Şempanzeler, insanlar dışındaki diğer hominoidlerin aksine omnivordur. Bitkisel besinlerin yanı sıra hayvanları da yerler ve bunları avlanarak elde ederler. Oldukça agresif. Bireyler arasında sıklıkla kavgalar ve ölümle sonuçlanan çatışmalar ortaya çıkar.

Ortalama sayısı on ila on beş kişi olan gruplar halinde yaşıyorlar. Bu, açık bir yapıya ve hiyerarşiye sahip, gerçekten karmaşık bir toplumdur. Yaygın habitatlar suya yakın ormanlardır. Dağıtım: Afrika kıtasının batı ve orta kısmı.

Resimde bir şempanze maymunu var


Büyük maymunların atalarıçok ilginç ve çeşitli. Genel olarak bu süper ailede yaşayanlardan çok daha fazla fosil türü vardır. Bunlardan ilki neredeyse on milyon yıl önce Afrika'da ortaya çıktı. Daha sonraki tarihleri ​​bu kıtayla çok yakından bağlantılı.

İnsanlara giden hattın, diğer hominoidlerden yaklaşık beş milyon yıl önce ayrıldığına inanılıyor. Homo cinsinin ilk atası rolü için olası adaylardan biri kabul ediliyor Australopithecus - büyük maymun Dört milyon yıldan fazla bir süre önce yaşamış olan.
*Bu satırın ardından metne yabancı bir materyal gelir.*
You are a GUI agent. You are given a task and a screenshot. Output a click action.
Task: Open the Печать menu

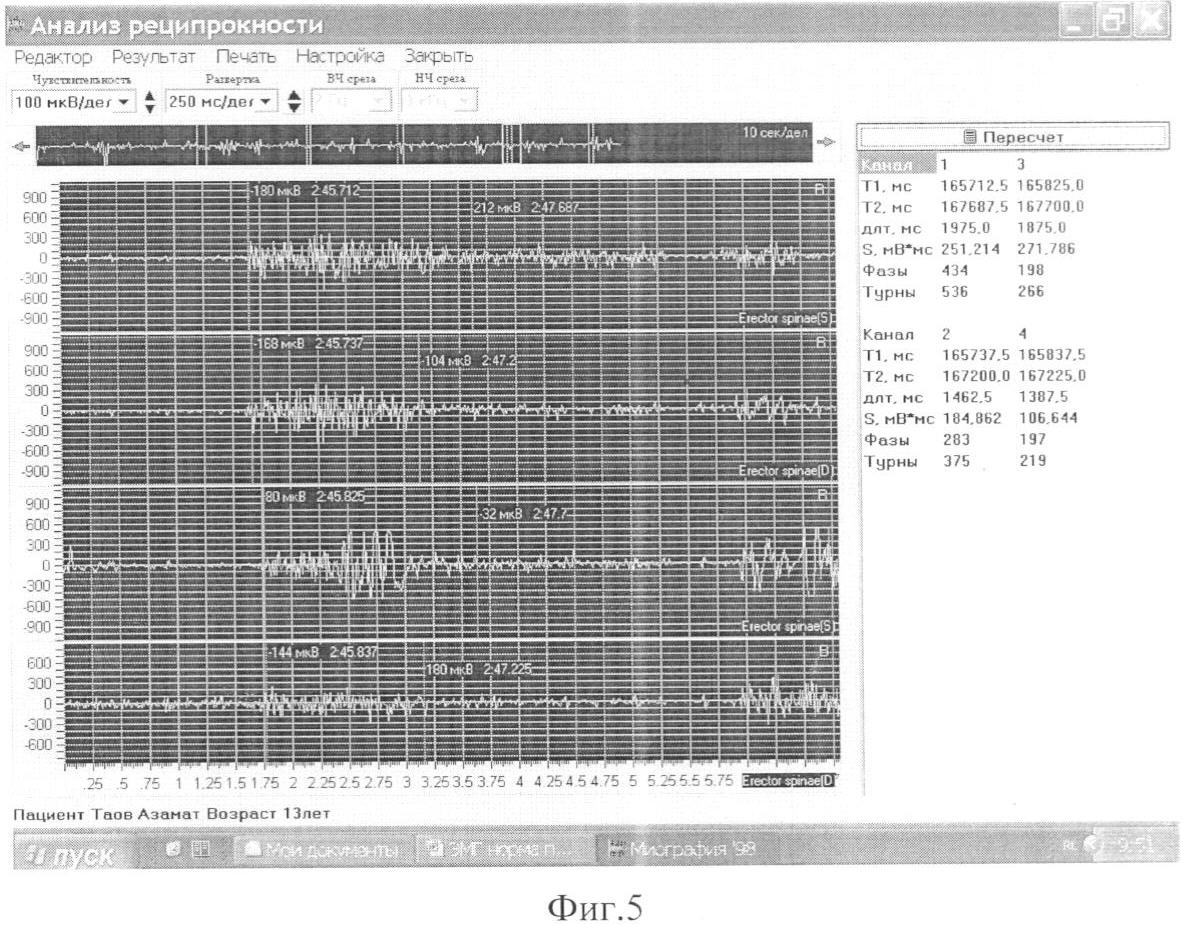point(245,56)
Bu yaratıklar hem arkaik özellikler hem de daha ilerici, zaten insani özellikler içeriyor. Bununla birlikte, Australopithecusların doğrudan insan olarak sınıflandırılmasına izin vermeyen çok daha fazla sayıda Australopithecus vardır. Bunun, insanlar da dahil olmak üzere daha gelişmiş primat formlarının ortaya çıkmasına yol açmayan, evrimin bir yan, çıkmaz dalı olduğuna dair bir görüş de var.

Ve işte başka bir ilginç insan atası ile ilgili ifade: Sinanthropus - maymun, zaten temelden yanlıştır. Ancak insanın atası olduğu ifadesi tamamen doğru değildir, çünkü bu tür zaten açıkça insan cinsine aittir.

İlkel de olsa zaten gelişmiş bir konuşmaları, dilleri ve kendilerine ait kültürleri vardı. Sinanthropus'un modern homo sapiens'in son atası olması çok muhtemeldir. Ancak onun da Australopithecus gibi gelişimin bir yan dalının tacı olması ihtimali göz ardı edilmiyor.